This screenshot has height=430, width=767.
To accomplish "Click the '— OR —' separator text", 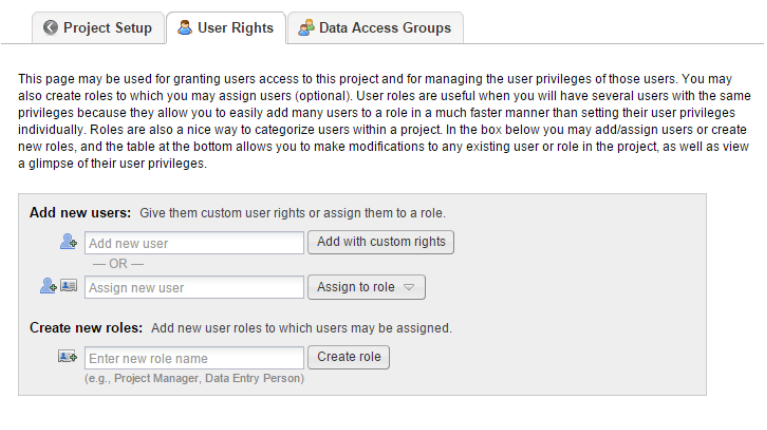I will 118,264.
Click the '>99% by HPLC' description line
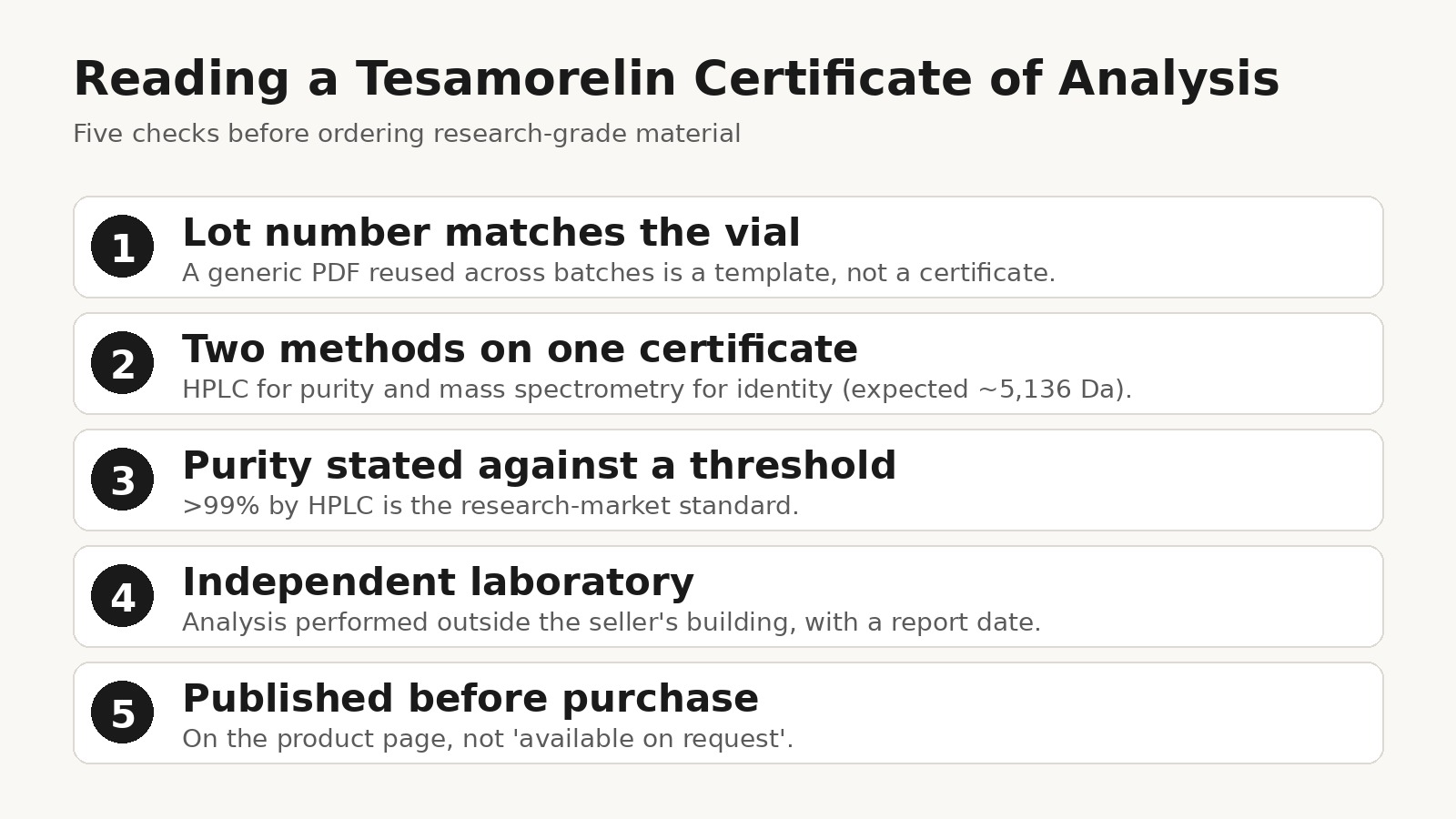Viewport: 1456px width, 819px height. [490, 506]
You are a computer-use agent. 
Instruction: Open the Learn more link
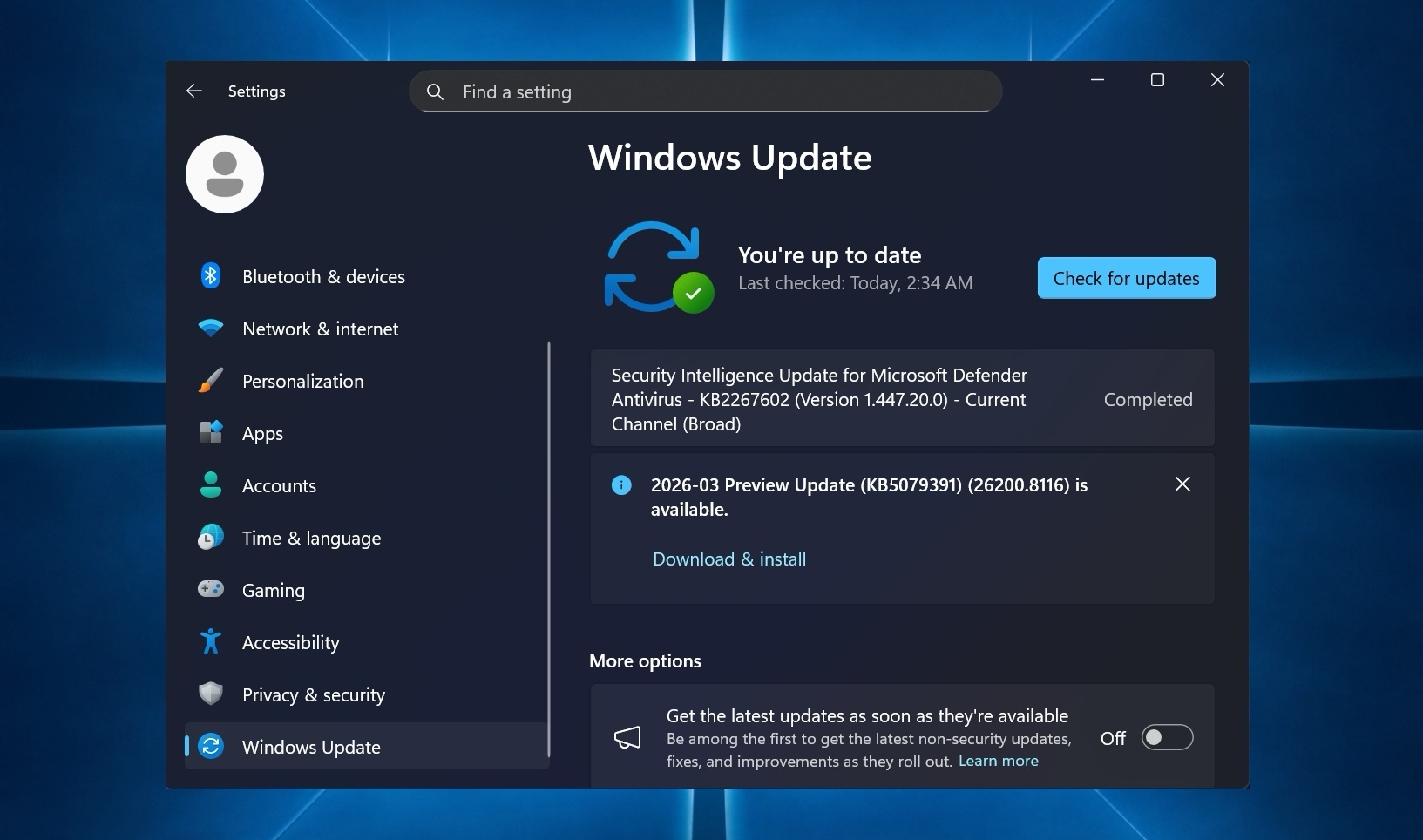click(998, 761)
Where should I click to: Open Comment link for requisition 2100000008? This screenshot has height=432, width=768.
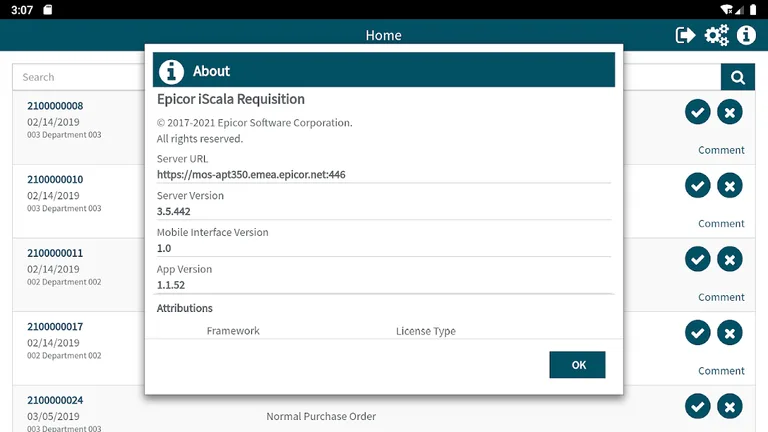coord(721,150)
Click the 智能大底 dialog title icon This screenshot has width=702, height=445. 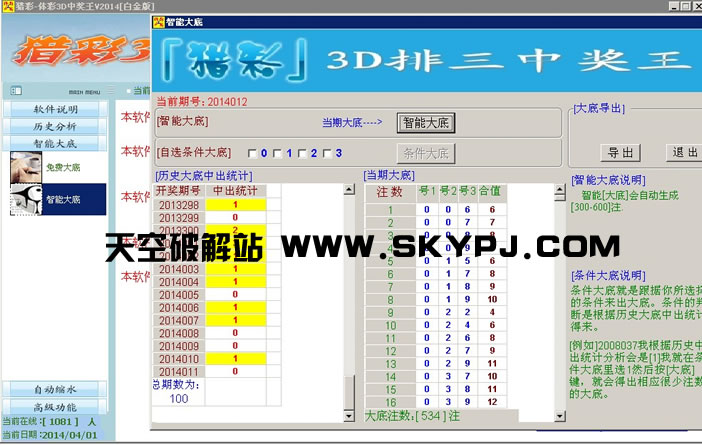[158, 19]
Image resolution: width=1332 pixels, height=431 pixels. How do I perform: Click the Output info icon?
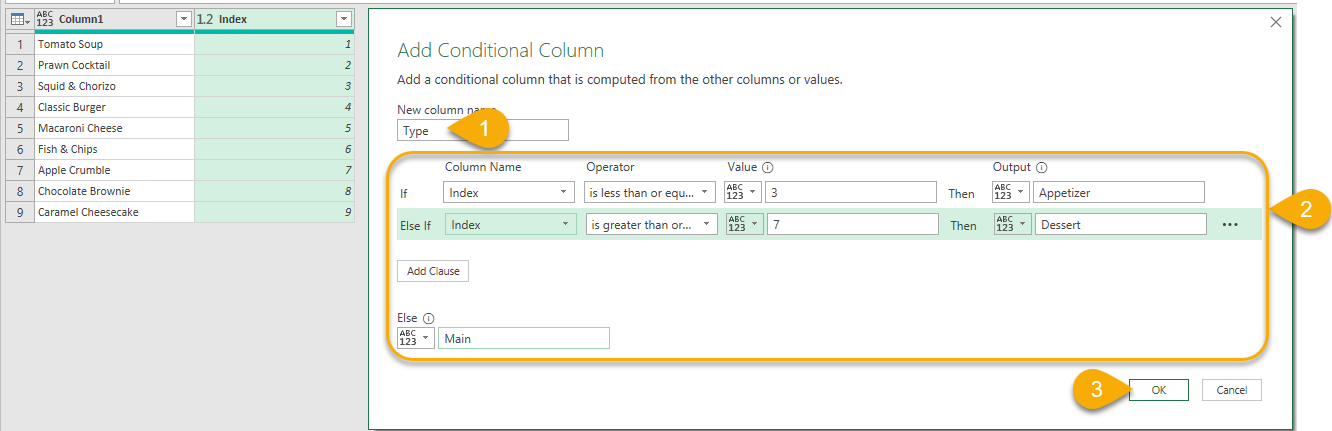(1041, 168)
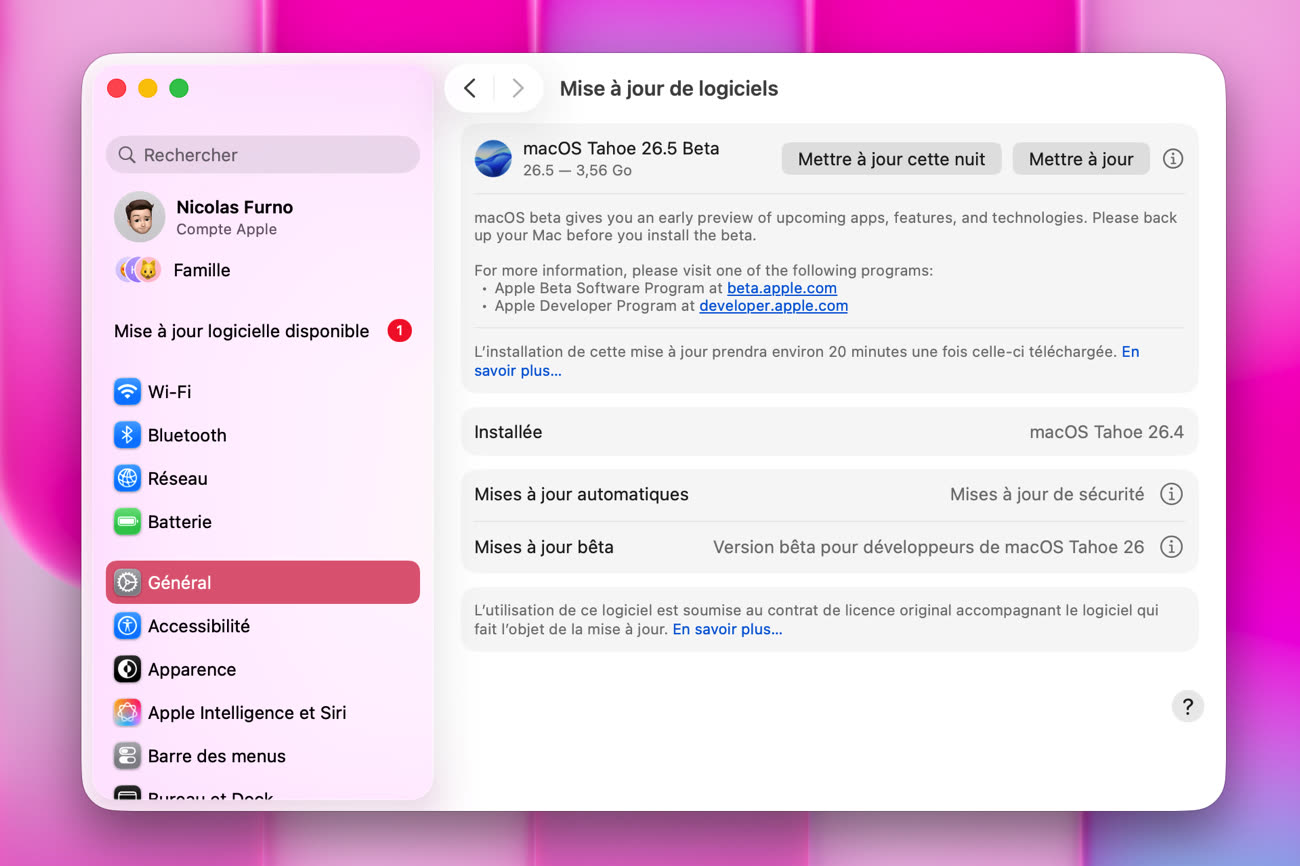This screenshot has height=866, width=1300.
Task: Open Accessibilité settings pane
Action: 198,626
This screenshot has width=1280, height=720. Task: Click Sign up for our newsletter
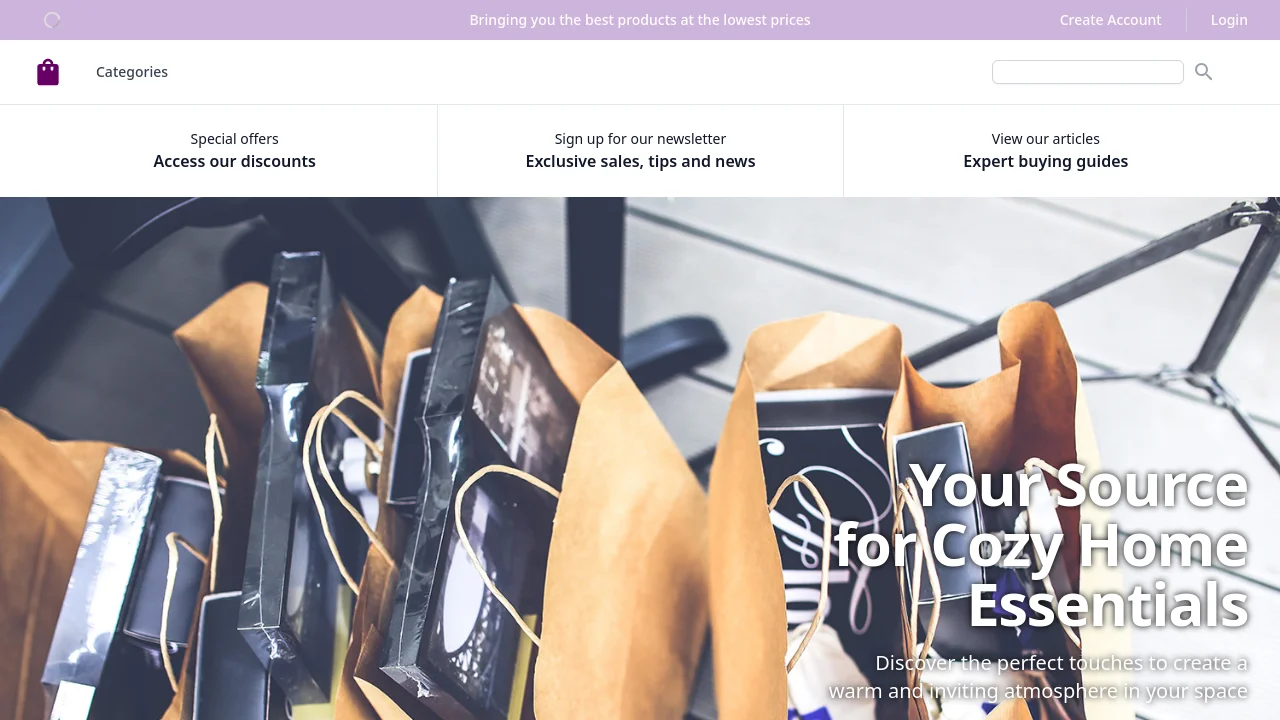pos(640,139)

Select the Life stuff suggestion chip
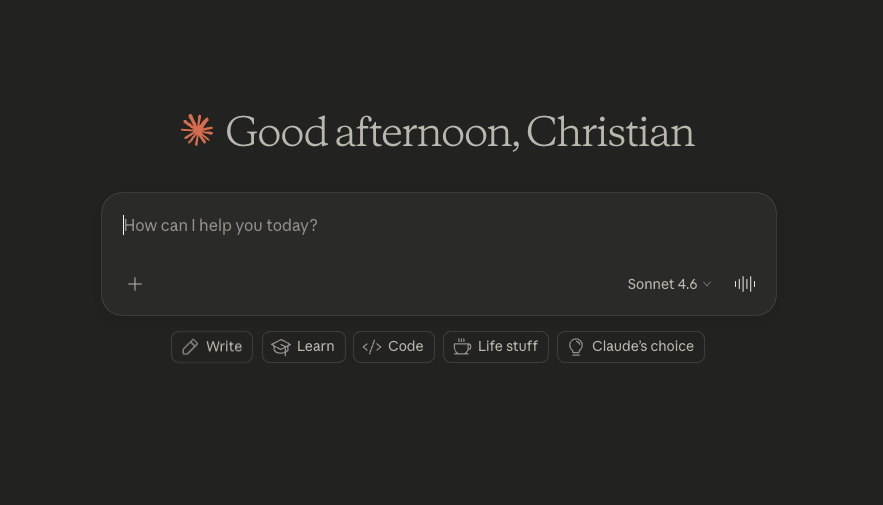point(496,347)
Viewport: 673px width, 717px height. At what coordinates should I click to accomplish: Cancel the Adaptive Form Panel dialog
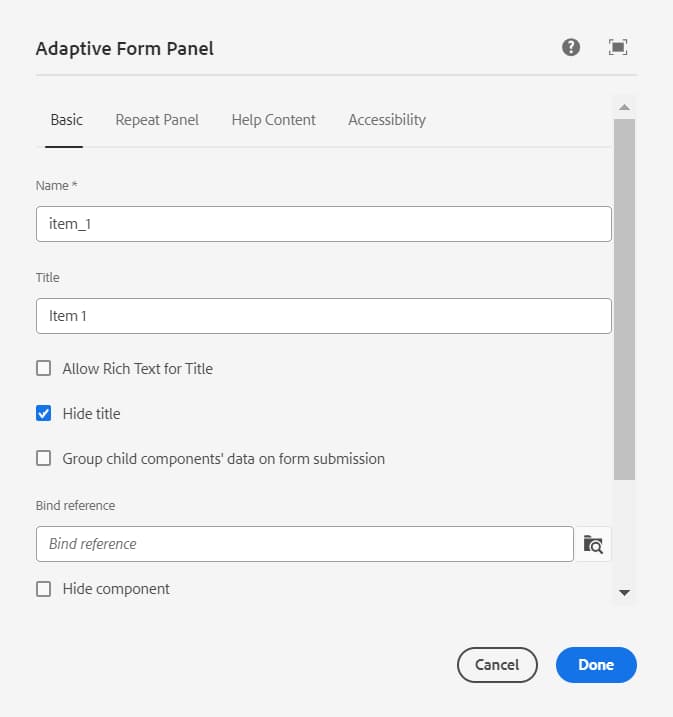497,664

▸ Requirement:
Everything from the line containing "Select the Life stuff suggestion chip" through the last line of the entries must be repeated verbatim, except pictures.

▸ Answer section:
Select the Life stuff suggestion chip
point(496,347)
Viewport: 673px width, 717px height. At what coordinates should I click to accomplish: Cancel the Adaptive Form Panel dialog
497,664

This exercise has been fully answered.